===== Input data =====

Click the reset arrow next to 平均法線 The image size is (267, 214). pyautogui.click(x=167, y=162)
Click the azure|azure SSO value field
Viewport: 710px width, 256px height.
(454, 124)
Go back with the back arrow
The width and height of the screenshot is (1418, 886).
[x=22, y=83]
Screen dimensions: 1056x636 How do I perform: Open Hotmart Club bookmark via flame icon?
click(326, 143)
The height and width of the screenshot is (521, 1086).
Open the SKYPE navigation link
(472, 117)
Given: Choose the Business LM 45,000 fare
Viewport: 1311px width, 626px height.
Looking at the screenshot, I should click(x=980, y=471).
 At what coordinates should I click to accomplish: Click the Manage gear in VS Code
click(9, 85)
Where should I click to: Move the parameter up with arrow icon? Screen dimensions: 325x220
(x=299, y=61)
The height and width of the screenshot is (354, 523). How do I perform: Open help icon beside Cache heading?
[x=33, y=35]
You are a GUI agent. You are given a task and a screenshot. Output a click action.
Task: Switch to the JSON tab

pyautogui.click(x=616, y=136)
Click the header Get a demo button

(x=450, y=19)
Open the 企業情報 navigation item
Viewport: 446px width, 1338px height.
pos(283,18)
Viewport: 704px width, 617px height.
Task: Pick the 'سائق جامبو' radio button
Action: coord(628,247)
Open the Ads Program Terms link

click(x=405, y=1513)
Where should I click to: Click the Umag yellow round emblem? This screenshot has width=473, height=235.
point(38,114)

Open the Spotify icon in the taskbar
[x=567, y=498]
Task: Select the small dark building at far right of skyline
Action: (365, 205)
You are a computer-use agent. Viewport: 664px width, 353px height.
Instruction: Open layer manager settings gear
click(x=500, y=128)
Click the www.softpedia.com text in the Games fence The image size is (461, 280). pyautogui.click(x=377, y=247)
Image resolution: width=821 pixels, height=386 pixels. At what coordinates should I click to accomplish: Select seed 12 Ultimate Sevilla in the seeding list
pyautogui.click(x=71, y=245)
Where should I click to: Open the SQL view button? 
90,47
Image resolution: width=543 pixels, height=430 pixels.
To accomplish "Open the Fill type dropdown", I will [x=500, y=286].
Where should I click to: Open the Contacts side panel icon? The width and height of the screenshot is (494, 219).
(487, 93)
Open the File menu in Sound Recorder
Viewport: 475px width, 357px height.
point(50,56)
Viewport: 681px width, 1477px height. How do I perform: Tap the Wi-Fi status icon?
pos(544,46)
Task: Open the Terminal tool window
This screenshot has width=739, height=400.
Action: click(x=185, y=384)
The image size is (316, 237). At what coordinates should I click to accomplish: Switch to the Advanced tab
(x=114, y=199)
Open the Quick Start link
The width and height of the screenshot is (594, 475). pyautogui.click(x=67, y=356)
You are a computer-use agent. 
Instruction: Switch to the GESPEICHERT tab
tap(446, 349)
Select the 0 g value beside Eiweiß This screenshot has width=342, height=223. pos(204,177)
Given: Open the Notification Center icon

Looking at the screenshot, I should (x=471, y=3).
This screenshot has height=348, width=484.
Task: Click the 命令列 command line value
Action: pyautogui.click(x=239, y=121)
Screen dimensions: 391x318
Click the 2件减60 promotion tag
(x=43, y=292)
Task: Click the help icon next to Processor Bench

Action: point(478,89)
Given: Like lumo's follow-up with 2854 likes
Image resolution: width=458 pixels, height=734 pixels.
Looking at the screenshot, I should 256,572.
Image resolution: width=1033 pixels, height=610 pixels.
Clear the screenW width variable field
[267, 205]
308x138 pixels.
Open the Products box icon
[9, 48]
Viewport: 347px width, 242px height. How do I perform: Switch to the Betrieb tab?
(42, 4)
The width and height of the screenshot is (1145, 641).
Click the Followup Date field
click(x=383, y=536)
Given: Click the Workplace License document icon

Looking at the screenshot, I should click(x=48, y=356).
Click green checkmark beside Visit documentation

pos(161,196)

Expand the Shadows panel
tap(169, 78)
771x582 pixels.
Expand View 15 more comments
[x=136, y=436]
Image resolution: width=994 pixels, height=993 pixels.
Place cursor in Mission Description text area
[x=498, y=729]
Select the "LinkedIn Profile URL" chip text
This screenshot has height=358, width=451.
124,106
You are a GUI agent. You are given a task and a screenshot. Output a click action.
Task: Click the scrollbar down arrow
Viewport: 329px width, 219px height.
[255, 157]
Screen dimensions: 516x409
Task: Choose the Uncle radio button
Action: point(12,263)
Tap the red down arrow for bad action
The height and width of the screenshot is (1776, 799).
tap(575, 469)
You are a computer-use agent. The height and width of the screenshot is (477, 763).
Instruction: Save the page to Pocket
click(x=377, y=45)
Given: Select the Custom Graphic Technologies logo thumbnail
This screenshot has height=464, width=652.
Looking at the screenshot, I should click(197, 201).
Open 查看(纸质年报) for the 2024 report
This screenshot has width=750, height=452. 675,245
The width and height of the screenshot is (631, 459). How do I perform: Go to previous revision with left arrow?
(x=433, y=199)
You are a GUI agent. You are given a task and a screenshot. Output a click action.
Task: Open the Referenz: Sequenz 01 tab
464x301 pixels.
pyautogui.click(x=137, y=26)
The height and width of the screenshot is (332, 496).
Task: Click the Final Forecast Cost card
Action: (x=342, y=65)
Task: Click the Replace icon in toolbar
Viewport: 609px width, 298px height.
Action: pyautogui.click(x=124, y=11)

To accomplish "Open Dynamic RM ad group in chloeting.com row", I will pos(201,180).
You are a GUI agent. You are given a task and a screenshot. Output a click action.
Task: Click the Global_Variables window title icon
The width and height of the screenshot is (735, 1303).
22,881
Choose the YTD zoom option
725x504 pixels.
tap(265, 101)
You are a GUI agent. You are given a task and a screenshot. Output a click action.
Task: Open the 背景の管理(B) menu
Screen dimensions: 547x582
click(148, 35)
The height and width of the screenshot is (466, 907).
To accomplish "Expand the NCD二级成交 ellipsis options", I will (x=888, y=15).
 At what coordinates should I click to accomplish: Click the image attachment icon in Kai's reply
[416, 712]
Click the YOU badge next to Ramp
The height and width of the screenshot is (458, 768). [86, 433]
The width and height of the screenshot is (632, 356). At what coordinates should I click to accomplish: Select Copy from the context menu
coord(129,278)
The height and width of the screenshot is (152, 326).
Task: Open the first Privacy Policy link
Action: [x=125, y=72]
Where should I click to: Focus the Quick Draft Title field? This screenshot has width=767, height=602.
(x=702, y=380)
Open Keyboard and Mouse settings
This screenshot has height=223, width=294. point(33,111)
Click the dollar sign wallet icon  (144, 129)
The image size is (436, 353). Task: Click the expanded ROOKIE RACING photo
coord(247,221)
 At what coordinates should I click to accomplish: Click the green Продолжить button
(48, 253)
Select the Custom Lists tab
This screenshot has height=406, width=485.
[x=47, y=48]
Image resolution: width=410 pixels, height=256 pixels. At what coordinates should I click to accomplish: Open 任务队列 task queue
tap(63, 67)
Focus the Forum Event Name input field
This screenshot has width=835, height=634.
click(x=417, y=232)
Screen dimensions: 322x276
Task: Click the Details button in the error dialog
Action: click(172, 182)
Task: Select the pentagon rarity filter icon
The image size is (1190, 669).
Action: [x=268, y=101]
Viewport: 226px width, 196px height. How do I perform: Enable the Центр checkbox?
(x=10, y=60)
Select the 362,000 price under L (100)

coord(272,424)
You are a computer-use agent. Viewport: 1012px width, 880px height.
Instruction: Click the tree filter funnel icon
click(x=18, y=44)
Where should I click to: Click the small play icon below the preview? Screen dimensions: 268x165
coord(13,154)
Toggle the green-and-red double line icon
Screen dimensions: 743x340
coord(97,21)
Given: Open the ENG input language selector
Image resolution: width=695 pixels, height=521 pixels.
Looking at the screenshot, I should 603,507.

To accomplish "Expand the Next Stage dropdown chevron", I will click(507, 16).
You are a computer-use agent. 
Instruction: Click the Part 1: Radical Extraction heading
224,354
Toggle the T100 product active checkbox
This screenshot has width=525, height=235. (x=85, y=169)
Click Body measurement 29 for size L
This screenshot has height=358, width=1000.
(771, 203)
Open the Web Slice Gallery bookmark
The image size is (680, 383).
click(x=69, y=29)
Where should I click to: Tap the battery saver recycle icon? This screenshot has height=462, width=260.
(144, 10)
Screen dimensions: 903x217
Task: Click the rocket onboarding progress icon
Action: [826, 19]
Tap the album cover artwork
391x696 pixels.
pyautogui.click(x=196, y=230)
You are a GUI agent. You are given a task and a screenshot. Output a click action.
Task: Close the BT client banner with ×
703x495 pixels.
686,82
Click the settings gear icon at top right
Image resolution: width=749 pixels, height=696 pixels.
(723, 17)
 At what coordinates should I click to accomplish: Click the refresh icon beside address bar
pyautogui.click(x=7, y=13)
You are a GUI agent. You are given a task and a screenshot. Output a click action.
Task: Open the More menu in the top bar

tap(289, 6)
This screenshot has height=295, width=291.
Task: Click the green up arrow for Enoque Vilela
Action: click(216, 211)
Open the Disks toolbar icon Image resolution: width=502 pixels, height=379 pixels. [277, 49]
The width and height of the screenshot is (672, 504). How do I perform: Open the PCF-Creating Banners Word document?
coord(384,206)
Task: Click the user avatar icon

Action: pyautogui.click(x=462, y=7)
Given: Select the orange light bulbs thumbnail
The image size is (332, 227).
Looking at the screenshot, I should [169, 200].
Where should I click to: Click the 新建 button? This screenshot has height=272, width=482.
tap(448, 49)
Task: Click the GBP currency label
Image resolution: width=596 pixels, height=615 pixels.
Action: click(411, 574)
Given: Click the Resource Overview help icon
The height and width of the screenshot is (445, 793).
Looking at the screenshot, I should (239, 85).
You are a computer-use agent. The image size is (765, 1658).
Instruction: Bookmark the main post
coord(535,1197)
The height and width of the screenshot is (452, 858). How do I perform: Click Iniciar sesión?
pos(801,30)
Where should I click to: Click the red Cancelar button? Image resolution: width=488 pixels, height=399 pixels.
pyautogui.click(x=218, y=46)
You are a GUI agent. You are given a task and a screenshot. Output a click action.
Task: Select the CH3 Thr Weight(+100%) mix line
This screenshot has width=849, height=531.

=====

▶ Exercise prompt:
Reproduce every line above that contains the string "computer".

▶ Problem solution:
You are a computer-use agent. Viewport: 664px width, 353px height.
You are a computer-use agent. 
You are a computer-use agent. The height and width of the screenshot is (477, 763).
You are a computer-use agent. Viewport: 1012px width, 880px height.
You are a computer-use agent. 
You are a computer-use agent. The image size is (765, 1658).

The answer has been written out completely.